(Exercise): Copy out the data below word for word, changing nothing.

(Excerpted records):
■ ■ ■

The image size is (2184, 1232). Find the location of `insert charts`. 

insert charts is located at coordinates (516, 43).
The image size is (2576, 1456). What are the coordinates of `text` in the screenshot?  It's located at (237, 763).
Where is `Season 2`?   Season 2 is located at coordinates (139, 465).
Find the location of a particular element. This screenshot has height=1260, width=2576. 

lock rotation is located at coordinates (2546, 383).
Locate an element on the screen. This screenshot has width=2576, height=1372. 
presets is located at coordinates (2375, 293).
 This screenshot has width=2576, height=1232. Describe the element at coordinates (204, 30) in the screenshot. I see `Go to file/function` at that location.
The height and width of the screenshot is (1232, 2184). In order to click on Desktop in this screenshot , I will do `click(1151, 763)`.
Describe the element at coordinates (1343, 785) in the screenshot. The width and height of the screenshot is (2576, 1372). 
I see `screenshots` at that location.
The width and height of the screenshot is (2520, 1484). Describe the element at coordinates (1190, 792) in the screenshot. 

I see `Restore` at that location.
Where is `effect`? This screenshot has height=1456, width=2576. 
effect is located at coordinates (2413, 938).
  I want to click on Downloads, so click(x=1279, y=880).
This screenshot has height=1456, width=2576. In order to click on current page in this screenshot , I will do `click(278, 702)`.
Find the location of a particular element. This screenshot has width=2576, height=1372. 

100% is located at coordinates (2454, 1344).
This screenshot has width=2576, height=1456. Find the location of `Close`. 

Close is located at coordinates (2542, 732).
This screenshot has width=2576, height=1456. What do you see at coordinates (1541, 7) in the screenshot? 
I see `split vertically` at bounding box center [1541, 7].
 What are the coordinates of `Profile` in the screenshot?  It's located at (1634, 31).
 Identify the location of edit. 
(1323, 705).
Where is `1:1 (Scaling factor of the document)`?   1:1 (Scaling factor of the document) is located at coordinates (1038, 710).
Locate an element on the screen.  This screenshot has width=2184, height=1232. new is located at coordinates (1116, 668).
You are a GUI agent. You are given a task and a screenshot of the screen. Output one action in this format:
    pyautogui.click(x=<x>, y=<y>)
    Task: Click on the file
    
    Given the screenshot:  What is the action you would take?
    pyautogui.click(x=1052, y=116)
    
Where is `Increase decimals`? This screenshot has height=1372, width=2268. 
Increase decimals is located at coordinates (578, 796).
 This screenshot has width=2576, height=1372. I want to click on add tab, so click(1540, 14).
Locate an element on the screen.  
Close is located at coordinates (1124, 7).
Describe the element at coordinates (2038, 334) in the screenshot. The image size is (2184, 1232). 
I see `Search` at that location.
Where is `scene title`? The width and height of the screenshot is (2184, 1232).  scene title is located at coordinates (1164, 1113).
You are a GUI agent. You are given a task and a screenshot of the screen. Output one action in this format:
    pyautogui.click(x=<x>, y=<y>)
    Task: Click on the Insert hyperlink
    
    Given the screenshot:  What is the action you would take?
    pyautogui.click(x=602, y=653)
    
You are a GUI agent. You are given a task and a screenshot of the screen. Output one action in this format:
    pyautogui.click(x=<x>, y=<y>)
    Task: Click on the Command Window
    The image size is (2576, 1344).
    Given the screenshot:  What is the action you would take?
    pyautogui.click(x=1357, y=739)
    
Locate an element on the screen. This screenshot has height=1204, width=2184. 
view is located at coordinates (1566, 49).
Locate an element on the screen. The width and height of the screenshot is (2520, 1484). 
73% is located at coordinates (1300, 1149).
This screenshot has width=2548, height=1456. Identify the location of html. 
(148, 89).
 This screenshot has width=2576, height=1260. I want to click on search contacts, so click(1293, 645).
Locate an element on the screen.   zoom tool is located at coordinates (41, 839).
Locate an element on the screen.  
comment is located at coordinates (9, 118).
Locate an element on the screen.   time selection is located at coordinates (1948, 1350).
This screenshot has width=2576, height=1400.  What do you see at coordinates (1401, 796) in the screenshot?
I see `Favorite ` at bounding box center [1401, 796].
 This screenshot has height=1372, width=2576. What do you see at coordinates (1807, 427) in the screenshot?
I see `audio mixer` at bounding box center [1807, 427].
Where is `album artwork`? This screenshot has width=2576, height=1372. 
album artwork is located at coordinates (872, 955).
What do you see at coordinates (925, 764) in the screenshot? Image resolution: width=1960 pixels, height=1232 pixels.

■ ■ ■

(Answer to this task):
The image size is (2184, 1232). Find the location of `insert charts`. 

insert charts is located at coordinates (516, 43).
The image size is (2576, 1456). What are the coordinates of `text` in the screenshot?  It's located at (237, 763).
Where is `Season 2`?   Season 2 is located at coordinates (139, 465).
Find the location of a particular element. This screenshot has height=1260, width=2576. 

lock rotation is located at coordinates (2546, 383).
Locate an element on the screen. This screenshot has width=2576, height=1372. 
presets is located at coordinates (2375, 293).
 This screenshot has width=2576, height=1232. Describe the element at coordinates (204, 30) in the screenshot. I see `Go to file/function` at that location.
The height and width of the screenshot is (1232, 2184). In order to click on Desktop in this screenshot , I will do `click(1151, 763)`.
Describe the element at coordinates (1343, 785) in the screenshot. The width and height of the screenshot is (2576, 1372). 
I see `screenshots` at that location.
The width and height of the screenshot is (2520, 1484). Describe the element at coordinates (1190, 792) in the screenshot. 

I see `Restore` at that location.
Where is `effect`? This screenshot has height=1456, width=2576. 
effect is located at coordinates (2413, 938).
  I want to click on Downloads, so click(x=1279, y=880).
This screenshot has height=1456, width=2576. In order to click on current page in this screenshot , I will do `click(278, 702)`.
Find the location of a particular element. This screenshot has width=2576, height=1372. 

100% is located at coordinates (2454, 1344).
This screenshot has width=2576, height=1456. Find the location of `Close`. 

Close is located at coordinates (2542, 732).
This screenshot has width=2576, height=1456. What do you see at coordinates (1541, 7) in the screenshot? 
I see `split vertically` at bounding box center [1541, 7].
 What are the coordinates of `Profile` in the screenshot?  It's located at (1634, 31).
 Identify the location of edit. 
(1323, 705).
Where is `1:1 (Scaling factor of the document)`?   1:1 (Scaling factor of the document) is located at coordinates (1038, 710).
Locate an element on the screen.  This screenshot has width=2184, height=1232. new is located at coordinates (1116, 668).
You are a GUI agent. You are given a task and a screenshot of the screen. Output one action in this format:
    pyautogui.click(x=<x>, y=<y>)
    Task: Click on the file
    
    Given the screenshot:  What is the action you would take?
    pyautogui.click(x=1052, y=116)
    
Where is `Increase decimals`? This screenshot has height=1372, width=2268. 
Increase decimals is located at coordinates (578, 796).
 This screenshot has width=2576, height=1372. I want to click on add tab, so click(1540, 14).
Locate an element on the screen.  
Close is located at coordinates (1124, 7).
Describe the element at coordinates (2038, 334) in the screenshot. The image size is (2184, 1232). 
I see `Search` at that location.
Where is `scene title`? The width and height of the screenshot is (2184, 1232).  scene title is located at coordinates (1164, 1113).
You are a GUI agent. You are given a task and a screenshot of the screen. Output one action in this format:
    pyautogui.click(x=<x>, y=<y>)
    Task: Click on the Insert hyperlink
    
    Given the screenshot:  What is the action you would take?
    pyautogui.click(x=602, y=653)
    
You are a GUI agent. You are given a task and a screenshot of the screen. Output one action in this format:
    pyautogui.click(x=<x>, y=<y>)
    Task: Click on the Command Window
    The image size is (2576, 1344).
    Given the screenshot:  What is the action you would take?
    pyautogui.click(x=1357, y=739)
    
Locate an element on the screen. This screenshot has height=1204, width=2184. 
view is located at coordinates (1566, 49).
Locate an element on the screen. The width and height of the screenshot is (2520, 1484). 
73% is located at coordinates (1300, 1149).
This screenshot has width=2548, height=1456. Identify the location of html. 
(148, 89).
 This screenshot has width=2576, height=1260. I want to click on search contacts, so click(1293, 645).
Locate an element on the screen.   zoom tool is located at coordinates (41, 839).
Locate an element on the screen.  
comment is located at coordinates (9, 118).
Locate an element on the screen.   time selection is located at coordinates (1948, 1350).
This screenshot has width=2576, height=1400.  What do you see at coordinates (1401, 796) in the screenshot?
I see `Favorite ` at bounding box center [1401, 796].
 This screenshot has height=1372, width=2576. What do you see at coordinates (1807, 427) in the screenshot?
I see `audio mixer` at bounding box center [1807, 427].
Where is `album artwork`? This screenshot has width=2576, height=1372. 
album artwork is located at coordinates (872, 955).
What do you see at coordinates (925, 764) in the screenshot? Image resolution: width=1960 pixels, height=1232 pixels.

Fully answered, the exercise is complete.